Portfolios also require a piece of reflective writing as a cover letter or memo. Cover letters can be drafted and receive feedback, just as with other assignments. In their cover letters, students reflect on their work and assess their own development. They can place the work of English 100 within the broader context of their writing lives and social worlds. They can also demonstrate how well they understand their own writing processes, discuss peer review in relation to their work, and show how they see the expectations of a university community with regard to effective writing.
All of these elements will build off of the work teacher and students undertake throughout the course—the conversations had, the writing students produce, the readings assigned, the responses students receive to their writing.

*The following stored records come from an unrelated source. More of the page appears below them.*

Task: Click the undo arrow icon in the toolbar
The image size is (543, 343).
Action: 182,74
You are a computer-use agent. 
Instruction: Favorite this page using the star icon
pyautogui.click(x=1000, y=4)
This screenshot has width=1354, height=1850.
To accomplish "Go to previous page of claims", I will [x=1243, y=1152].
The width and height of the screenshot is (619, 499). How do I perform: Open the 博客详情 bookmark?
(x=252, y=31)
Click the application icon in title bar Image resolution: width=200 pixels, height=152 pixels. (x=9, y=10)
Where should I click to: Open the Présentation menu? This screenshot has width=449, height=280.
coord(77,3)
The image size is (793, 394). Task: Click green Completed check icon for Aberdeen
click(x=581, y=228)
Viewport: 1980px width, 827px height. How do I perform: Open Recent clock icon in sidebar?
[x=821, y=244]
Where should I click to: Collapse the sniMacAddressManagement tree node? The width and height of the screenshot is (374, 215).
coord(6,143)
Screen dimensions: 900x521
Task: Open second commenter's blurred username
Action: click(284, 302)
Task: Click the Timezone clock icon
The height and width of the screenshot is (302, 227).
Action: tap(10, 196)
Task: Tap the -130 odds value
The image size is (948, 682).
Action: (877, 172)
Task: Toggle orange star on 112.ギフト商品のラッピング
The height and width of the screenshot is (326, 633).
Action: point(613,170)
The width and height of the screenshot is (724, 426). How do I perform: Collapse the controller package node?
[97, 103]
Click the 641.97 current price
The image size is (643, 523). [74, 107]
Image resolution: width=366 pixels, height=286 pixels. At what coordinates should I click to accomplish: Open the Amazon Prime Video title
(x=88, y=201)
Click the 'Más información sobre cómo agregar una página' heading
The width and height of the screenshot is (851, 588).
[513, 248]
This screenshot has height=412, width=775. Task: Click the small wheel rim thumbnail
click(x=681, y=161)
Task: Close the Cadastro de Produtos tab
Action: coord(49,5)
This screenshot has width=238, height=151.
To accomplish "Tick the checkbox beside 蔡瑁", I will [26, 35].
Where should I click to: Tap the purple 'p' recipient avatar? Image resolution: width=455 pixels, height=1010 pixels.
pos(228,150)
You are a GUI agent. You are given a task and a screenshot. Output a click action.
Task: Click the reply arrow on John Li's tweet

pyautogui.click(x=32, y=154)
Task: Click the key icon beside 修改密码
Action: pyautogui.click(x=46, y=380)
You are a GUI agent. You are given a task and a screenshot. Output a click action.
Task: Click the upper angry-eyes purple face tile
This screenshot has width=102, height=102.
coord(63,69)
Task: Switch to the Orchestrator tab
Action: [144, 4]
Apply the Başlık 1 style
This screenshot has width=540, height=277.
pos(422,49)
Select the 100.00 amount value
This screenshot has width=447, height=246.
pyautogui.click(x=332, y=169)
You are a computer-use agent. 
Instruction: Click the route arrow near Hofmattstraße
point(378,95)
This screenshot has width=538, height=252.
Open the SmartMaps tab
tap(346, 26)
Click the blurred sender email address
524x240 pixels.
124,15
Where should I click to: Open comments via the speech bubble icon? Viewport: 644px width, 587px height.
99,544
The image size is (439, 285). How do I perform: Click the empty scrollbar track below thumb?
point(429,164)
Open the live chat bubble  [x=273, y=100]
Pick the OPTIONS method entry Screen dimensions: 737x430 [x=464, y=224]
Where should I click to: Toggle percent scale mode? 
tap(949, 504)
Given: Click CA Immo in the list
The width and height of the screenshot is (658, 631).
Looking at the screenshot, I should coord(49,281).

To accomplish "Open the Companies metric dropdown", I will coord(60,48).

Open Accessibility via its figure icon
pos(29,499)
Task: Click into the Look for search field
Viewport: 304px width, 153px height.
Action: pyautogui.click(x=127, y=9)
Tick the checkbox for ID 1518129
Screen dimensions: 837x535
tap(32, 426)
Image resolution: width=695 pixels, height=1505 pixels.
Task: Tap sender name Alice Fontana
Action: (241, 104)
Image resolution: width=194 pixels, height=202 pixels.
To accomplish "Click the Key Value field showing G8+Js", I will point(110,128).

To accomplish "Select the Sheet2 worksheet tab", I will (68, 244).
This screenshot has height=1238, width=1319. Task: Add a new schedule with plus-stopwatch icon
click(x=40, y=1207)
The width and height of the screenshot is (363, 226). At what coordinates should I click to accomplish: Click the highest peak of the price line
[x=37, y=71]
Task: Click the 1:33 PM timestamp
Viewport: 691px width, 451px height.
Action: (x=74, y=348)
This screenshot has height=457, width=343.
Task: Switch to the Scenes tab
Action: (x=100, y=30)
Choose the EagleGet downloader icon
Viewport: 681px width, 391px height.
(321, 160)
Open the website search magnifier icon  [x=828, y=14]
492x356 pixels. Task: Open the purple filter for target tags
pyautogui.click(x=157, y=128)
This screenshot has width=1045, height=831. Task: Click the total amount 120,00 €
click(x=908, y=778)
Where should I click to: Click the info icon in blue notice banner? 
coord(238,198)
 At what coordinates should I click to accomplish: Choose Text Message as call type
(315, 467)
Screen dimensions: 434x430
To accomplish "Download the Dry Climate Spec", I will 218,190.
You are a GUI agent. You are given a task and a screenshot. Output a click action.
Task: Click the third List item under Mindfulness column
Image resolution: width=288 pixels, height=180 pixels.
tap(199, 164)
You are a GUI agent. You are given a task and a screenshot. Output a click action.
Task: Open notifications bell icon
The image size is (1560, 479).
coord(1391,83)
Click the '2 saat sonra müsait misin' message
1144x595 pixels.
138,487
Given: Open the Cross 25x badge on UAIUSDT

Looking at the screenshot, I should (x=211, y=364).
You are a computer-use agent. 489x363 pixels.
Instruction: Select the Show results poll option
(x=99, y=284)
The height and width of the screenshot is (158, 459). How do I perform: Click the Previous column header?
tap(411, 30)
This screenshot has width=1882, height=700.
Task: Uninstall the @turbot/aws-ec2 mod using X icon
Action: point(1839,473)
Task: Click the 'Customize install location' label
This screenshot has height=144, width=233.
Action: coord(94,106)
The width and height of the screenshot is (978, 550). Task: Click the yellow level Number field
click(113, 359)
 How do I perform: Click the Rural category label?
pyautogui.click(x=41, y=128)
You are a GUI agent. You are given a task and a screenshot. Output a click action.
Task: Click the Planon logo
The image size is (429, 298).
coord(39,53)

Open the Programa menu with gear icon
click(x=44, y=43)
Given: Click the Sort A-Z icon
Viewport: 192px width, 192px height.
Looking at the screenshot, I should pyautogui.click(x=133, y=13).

Teaching Approaches that Make Portfolios Strong Learning Tools
Portfolios work best when considered as part of a semester-long plan that takes advantage of their strengths. Here are three key principles to follow when working with portfolios.
1. Focus on writing as a process, with lots of support for students at different points in their thinking, research, and writing.
Model a strong approach to writing as a creative process by (a) helping students break a project into smaller parts, and (b) helping them learn how to include others in their writing process.
2. Delay judgment and make room for risk-taking.
For example, offer formative, open-ended feedback early in the writing process. The idea is to help students find and refine their ideas, or try out new approaches, before they worry too much about polishing the final project.
3. Provide repeated chances for meaningful reflection, with feedback
The cover letter or writer’s memo that accompanies a final version of a portfolio should be the culmination of a reflective process, not the beginning of it. Model for your students how to talk about their own writing. Give them tools for talking about different aspects of their writing, at different stages in their process, and give them many chances for practice. See the next chapter for more on building reflection into your course.